RECORD EXCERPTS =
________________________

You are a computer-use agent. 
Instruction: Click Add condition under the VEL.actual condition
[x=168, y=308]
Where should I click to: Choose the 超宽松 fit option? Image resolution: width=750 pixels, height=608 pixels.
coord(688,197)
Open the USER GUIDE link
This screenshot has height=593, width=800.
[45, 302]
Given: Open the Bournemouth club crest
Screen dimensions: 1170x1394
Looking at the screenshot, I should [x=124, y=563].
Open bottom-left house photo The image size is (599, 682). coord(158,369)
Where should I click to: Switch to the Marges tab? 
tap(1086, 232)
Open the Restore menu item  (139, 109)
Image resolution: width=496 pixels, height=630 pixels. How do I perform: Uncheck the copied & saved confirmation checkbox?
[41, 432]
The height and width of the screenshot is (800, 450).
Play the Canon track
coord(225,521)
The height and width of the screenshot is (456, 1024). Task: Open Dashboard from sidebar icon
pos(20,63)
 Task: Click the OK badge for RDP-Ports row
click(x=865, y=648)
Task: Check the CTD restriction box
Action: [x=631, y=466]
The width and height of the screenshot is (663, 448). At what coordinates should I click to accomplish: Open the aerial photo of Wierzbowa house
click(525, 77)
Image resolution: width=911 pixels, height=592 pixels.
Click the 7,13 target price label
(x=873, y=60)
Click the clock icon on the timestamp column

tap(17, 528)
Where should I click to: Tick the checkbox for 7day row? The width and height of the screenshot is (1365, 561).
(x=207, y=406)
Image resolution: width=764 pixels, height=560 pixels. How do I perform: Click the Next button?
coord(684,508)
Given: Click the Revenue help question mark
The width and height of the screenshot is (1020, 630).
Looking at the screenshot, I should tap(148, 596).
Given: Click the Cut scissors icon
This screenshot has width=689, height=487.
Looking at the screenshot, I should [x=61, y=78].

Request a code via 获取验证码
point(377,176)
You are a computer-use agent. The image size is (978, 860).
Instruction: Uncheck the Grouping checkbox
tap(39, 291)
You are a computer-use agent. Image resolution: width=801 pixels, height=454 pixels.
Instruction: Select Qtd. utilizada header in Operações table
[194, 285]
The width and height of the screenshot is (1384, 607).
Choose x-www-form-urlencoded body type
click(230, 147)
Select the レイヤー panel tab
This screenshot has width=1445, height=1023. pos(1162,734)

________________________

EXERCISE AIM = Of the lines above, output exactly those from the line bearing "Request a code via 获取验证码" through the line bearing "The width and height of the screenshot is (1384, 607).", inclusive.

OUTPUT =
Request a code via 获取验证码
point(377,176)
You are a computer-use agent. The image size is (978, 860).
Instruction: Uncheck the Grouping checkbox
tap(39, 291)
You are a computer-use agent. Image resolution: width=801 pixels, height=454 pixels.
Instruction: Select Qtd. utilizada header in Operações table
[194, 285]
The width and height of the screenshot is (1384, 607).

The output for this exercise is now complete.